The process checklist typically includes:
License suspension doesn’t directly collect debt but creates significant pressure for settlement. Most debtors need driving privileges for work, creating a strong incentive to enter payment agreements. Even security service workers, delivery drivers, and other professionals may face job loss without valid licenses.
Once the judgment is satisfied or a court-approved installment agreement is in place, the creditor should notify MVD so the debtor can pursue reinstatement. Arizona law requires cooperation in this notification to avoid respond ray id disputes or delays. Failure to notify can sometimes expose creditors to malicious litigation from frustrated debtors.
If you hold a judgment from another state or federal court, you must “domesticate” it before Arizona courts will enforce collection, using procedures similar to those that govern sister state judgments and cross-border enforcement. A foreign judgment cannot directly attach to property or debtor’s earnings in Arizona without this step.
Arizona follows the Uniform Enforcement of Foreign Judgments Act (UEFJA), codified at A.R.S. §§ 12-1701 to 12-1708, which is similar to the framework used by other states to govern how to collect a judgment in jurisdictions such as Florida. The domestication process requires:
Once domesticated, the foreign judgment is treated the same as a judgment entered in a local court. You can record it as a lien, pursue garnishments, or seek writs of execution throughout Arizona—key steps for anyone asking how to collect judgment money after winning a lawsuit.

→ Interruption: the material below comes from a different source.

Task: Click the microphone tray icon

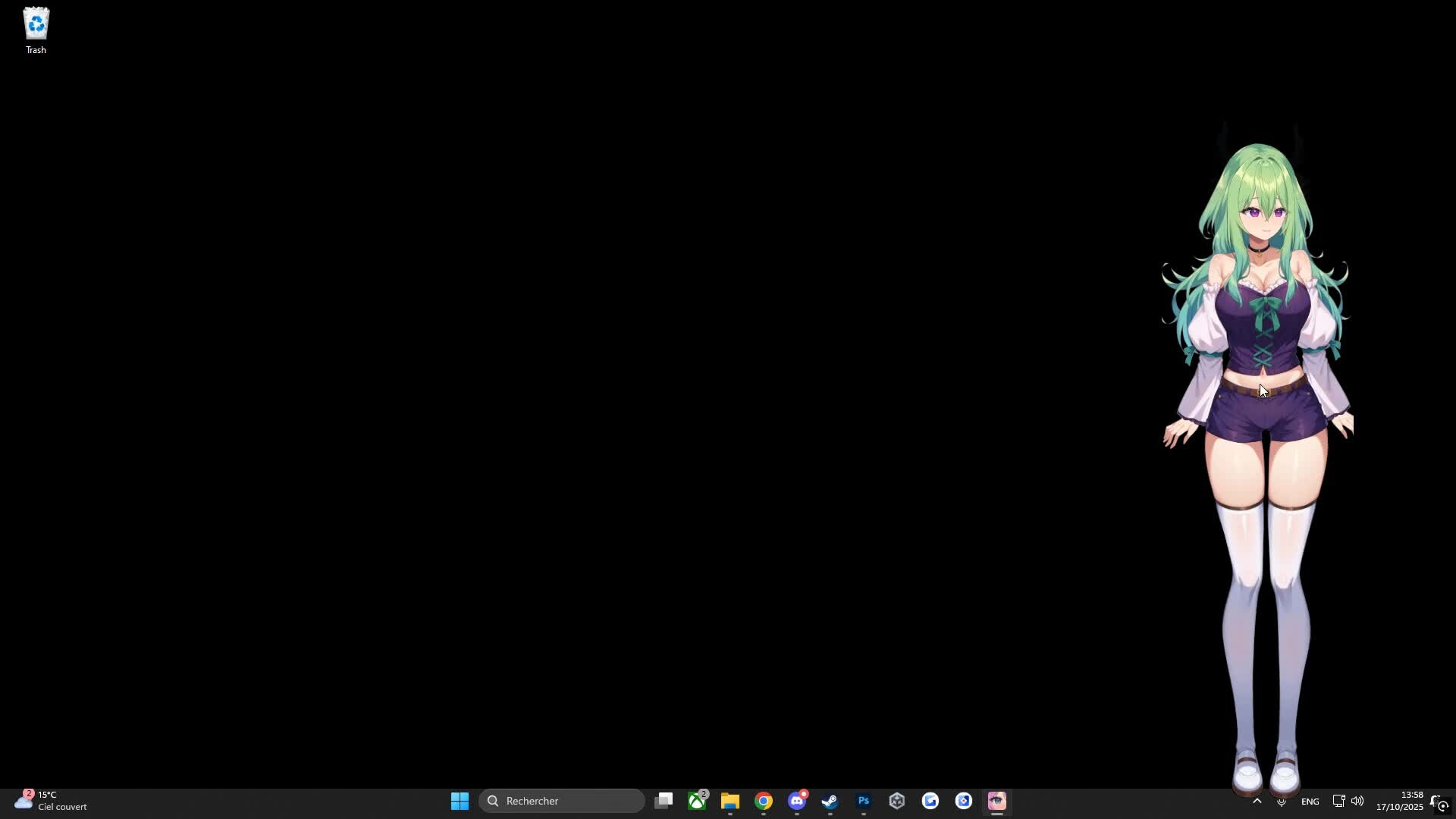Action: 1282,802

Debtors can raise limited objections—primarily challenging the court's jurisdiction in the original court or claiming that the judgment was obtained by fraud. However, they generally cannot re-litigate the merits of the underlying case. Debt relief options narrow significantly once domestication is complete.
Once the judgment debtor has fully paid, Arizona law requires the judgment creditor to publicly acknowledge satisfaction. This protects both parties from future disputes and aligns with broader tips for successfully collecting and closing out a judgment.
Required steps after full payment:
Timely filing protects the debtor from further collection efforts and shields the creditor from claims of improper continued collection.
While Arizona courts don’t routinely report civil judgments to credit bureaus, unpaid or paid judgments may still affect credit through public records searches and collection accounts. Both parties should verify reporting status with creditors and bureaus after satisfaction.
The debt collection process in Arizona is procedure-heavy, and errors can prove costly. Professional guidance often pays for itself through successful recovery or effective defense.
For creditors:
For debtors:
Self-represented parties can access forms and instructions through official Arizona Judicial Branch websites, county superior court portals, and justice court offices. Serious issues—contested exemptions, improper seizures, or potential FDCPA violations—warrant individualized legal advice rather than general guides alone.
Whether you’re trying to collect debt owed to you or protect your rights as a judgment debtor, Arizona’s judgment collection framework rewards those who understand its procedures. Many creditors also choose to work with nationwide judgment enforcement firms that handle collection without upfront fees and specialize in managing the entire judgment recovery process alongside local Arizona counsel.